TASKS AND EXERCISES:
1. Answer these questions from the text on Superior Energy, one answer per line:
(a) What price target does the author derive for Superior Energy?
(b) How many operating segments does Superior Energy have?
(c) What share of 2010 revenues came from the Subsea and Well Enhancement segment?
2. Pick up the text on Superior Energy after its final sentence and carry it forward.

* BEGIN TEXT BLOCK *

Superior Energy Services, Inc. ("Superior Energy") appears to be an attractive, event-driven opportunity.  The Company has signed a definitive agreement to merge with Completed Production Services, Inc. ("Complete Production")(CPX) in a cash and stock transaction.  The transaction, scheduled to close by the end of 2011, is highly strategic, should be accretive to Superior Energy's earnings, and the pro forma company should benefit from trends in the oil service sector.  By my calculations, the pro forma entity is trading at an undemanding valuation of 3.9x 2012E EBITDA.  Placing a more appropriate 5.0x multiple on this EBITDA equates to a $38 price target, ~40% higher than the Company's current trading price.

Please note that all the figures presented above (including share count, market cap, net debt and EBIT are all pro forma for the merger).

COMPANY DESCRIPTION

  • Superior Energy is a diversified provider of specialized oilfield services and equipment. The Company focuses on serving (i) the drilling-related needs of oil and gas companies through its drilling products and services segment and (ii) the production-related needs of oil and gas companies through its subsea and well enhancement, drilling products and marine segments. The Company has three operating segments:
  • o Subsea and Well Enhancement (66% of 2010 Revenues) - provides services that are used to build out oil and gas production infrastructure, stimulate oil and gas production, plug and abandon uneconomic or non-producing wells and decommission offshore oil and gas platforms. These services include integrated subsea and engineering services, coiled tubing, electric line, pumping and stimulation, gas lift, well control, hydraulic workover and snubbing, mechanical wireline, recompletion, stimulation and sand control equipment and services, well evaluation, offshore oil and gas tank and vessel cleaning, decommissioning and plug and abandonment.

* END TEXT BLOCK *
* BEGIN PROVIDED RECORDS *

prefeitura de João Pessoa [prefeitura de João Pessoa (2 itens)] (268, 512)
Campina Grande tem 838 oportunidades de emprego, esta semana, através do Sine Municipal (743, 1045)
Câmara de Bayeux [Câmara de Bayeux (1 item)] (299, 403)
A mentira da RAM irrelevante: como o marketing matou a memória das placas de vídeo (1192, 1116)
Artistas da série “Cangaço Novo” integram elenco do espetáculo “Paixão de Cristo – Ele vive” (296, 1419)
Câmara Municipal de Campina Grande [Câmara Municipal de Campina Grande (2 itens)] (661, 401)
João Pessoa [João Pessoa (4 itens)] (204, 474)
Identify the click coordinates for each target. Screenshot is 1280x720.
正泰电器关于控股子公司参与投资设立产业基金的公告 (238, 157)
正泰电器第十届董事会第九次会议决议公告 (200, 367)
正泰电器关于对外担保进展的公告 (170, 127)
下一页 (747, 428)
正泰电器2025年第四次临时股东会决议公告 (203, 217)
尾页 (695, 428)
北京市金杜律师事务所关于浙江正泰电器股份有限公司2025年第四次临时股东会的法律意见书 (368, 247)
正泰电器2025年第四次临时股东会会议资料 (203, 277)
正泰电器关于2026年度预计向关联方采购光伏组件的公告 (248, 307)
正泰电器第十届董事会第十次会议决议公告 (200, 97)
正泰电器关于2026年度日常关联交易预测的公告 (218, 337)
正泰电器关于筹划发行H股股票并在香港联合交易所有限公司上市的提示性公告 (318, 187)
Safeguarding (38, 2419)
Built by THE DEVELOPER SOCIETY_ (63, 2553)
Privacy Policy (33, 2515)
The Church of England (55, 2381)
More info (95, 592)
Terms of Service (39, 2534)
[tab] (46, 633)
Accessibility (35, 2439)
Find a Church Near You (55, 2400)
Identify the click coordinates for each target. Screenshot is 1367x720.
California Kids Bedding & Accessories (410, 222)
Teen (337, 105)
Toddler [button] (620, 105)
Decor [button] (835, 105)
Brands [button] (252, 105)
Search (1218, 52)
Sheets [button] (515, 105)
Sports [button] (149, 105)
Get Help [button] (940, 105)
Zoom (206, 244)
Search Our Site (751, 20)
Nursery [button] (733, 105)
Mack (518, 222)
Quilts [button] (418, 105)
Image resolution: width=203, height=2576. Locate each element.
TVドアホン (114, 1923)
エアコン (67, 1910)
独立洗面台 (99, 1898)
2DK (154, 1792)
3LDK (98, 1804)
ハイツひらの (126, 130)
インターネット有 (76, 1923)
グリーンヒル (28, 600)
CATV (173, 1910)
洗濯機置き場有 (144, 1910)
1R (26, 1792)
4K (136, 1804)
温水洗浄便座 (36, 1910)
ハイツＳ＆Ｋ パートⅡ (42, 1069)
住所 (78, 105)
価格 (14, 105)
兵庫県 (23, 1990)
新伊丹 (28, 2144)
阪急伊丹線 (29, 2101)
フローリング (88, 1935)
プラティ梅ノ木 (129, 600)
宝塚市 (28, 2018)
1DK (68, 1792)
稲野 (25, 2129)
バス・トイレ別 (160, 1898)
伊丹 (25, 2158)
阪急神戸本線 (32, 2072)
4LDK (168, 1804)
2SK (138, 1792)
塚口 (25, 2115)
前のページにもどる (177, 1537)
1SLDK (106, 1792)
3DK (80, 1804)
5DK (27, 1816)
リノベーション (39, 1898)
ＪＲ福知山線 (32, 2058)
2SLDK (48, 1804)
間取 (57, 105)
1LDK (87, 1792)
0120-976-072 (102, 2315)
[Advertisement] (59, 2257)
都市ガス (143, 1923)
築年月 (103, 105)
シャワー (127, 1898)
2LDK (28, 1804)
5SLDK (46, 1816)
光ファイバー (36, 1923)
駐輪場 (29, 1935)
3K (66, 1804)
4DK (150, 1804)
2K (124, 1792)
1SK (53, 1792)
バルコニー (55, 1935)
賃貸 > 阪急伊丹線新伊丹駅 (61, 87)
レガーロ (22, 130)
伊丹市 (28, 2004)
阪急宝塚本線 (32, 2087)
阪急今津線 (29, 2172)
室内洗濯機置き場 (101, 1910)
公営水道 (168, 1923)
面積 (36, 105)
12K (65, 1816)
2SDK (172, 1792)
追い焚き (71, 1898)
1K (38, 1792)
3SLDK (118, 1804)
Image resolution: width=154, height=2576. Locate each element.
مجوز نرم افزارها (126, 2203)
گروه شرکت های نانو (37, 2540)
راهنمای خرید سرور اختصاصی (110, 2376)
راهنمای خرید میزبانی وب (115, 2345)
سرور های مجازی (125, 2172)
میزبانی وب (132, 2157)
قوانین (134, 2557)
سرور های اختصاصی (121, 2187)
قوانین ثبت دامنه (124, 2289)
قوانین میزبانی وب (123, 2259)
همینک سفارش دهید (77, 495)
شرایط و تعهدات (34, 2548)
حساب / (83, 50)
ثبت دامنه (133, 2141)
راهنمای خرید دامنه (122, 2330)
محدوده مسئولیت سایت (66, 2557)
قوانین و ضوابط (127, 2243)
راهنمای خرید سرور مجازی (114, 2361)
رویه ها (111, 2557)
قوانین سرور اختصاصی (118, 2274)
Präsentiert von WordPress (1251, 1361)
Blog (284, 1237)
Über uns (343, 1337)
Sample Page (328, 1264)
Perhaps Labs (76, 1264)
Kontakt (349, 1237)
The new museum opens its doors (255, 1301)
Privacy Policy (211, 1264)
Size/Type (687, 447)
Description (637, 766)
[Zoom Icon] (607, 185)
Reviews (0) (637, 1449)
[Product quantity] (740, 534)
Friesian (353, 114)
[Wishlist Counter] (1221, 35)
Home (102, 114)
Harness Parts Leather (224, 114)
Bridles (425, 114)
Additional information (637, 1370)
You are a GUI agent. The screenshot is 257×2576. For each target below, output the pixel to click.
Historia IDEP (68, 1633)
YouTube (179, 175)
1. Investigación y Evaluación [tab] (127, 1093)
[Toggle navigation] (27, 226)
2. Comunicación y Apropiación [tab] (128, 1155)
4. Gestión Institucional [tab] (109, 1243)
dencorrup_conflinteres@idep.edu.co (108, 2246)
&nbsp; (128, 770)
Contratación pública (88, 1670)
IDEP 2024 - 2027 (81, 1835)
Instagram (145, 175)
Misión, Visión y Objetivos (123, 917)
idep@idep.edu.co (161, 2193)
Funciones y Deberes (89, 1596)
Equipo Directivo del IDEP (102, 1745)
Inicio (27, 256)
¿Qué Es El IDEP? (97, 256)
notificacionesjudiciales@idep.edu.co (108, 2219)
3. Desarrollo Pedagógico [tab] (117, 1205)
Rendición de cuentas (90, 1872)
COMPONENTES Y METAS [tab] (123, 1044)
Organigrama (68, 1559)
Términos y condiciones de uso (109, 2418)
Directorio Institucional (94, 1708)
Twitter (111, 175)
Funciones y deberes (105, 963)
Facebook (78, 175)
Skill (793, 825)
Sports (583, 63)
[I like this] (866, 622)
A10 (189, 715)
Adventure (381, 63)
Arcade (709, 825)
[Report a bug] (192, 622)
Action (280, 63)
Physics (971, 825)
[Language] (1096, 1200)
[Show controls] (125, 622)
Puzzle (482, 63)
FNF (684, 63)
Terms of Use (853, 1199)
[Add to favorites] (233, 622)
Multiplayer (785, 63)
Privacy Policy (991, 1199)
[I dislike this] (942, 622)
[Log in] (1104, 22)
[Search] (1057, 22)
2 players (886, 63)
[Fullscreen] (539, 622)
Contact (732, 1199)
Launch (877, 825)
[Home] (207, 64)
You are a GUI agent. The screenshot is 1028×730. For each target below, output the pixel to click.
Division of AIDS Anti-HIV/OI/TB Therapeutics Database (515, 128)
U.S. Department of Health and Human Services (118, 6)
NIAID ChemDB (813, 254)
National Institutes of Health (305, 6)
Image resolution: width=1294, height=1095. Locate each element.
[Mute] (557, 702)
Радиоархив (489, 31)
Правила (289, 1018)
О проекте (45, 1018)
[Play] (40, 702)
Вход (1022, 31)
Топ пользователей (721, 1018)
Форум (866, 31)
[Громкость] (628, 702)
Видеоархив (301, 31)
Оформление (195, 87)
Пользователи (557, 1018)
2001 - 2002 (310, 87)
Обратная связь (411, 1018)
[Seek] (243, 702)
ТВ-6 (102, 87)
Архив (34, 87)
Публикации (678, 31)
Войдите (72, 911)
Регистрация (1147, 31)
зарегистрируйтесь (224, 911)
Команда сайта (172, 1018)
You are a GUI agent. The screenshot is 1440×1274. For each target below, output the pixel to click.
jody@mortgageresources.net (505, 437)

* END PROVIDED RECORDS *

ANSWERS TO THE PROBLEMS:
1.
(a) $38
(b) Three
(c) 66%

2.
  • o Drilling Products and Services (28% of 2010 Revenues) - manufactures, sells and rents specialized equipment for use with offshore and onshore oil and gas well drilling, completion, production and workover activities.
  • o Marine Services (6% of 2010 Revenues) - owns and operates a fleet of 25 liftboats that is complementary to the Company's subsea and well enhancement services. A liftboat is a self-propelled, self-elevating work platform with legs, cranes and living accommodations.

INVESTMENT THESIS

  • Transformational Merger with Complete Production - On October 10, 2011 Superior Energy announced the signing of a definitive agreement to merge with Complete Production, an oilfield service provider focused on the completion and production phases of oil and gas wells. This is a transformational merger for Superior Energy as it (i) will create the premier diversified "mid-cap" oilfield services company and (ii) double the size of Superior Energy in terms of revenues and EBITDA. The main aspects of the transaction are:
  • o Consideration - Superior Energy is merging with Complete Production through a cash and stock transaction in which Complete Production shareholders will receive $7.00 in cash and 0.945 shares of Superior Energy for each share of Complete Production owned. The transaction is not subject to financing.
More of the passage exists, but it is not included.